- [WHAT IS REQUIRED]:
The answer is to consist only of an exact retyping of the lines from the one containing "Screen dimensions: 893x536" to the end of the entries, without pictures.

- [DATA FOR THIS EXERCISE]:
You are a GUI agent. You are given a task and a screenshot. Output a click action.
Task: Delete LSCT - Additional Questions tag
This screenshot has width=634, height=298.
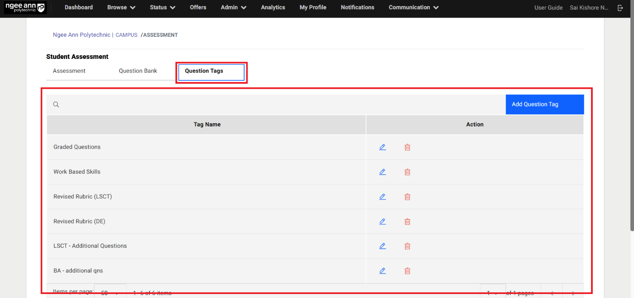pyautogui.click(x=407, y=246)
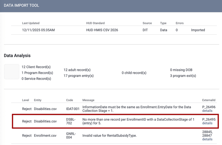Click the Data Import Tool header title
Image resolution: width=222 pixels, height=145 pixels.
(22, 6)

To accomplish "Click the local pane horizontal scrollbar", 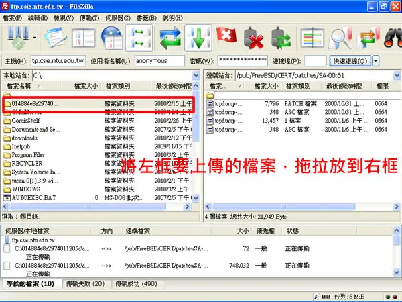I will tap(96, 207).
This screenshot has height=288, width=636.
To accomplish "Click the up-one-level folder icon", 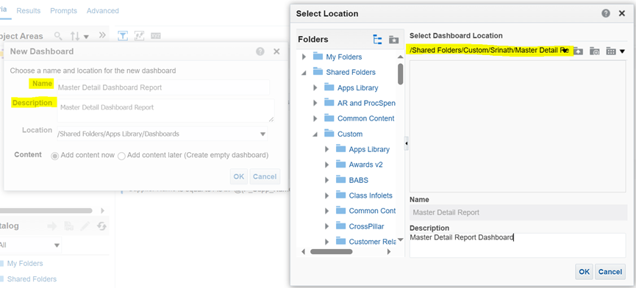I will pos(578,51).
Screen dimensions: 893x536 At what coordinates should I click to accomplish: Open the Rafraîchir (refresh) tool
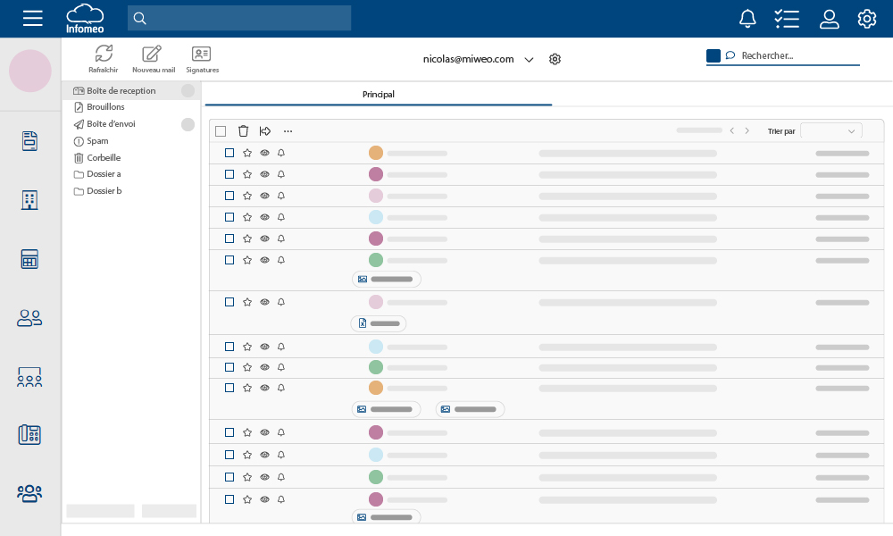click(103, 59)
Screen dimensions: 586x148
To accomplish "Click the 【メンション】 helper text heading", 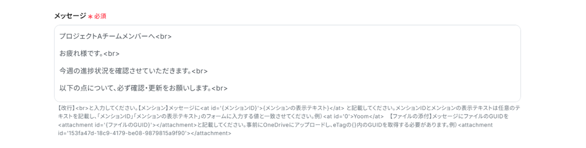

- [TASK ANSWER]:
Screen dimensions: 893x536 At what coordinates should I click to accomplish: Open the Rafraîchir (refresh) tool
click(103, 59)
Screen dimensions: 586x148
To accomplish "Click the 【メンション】 helper text heading", 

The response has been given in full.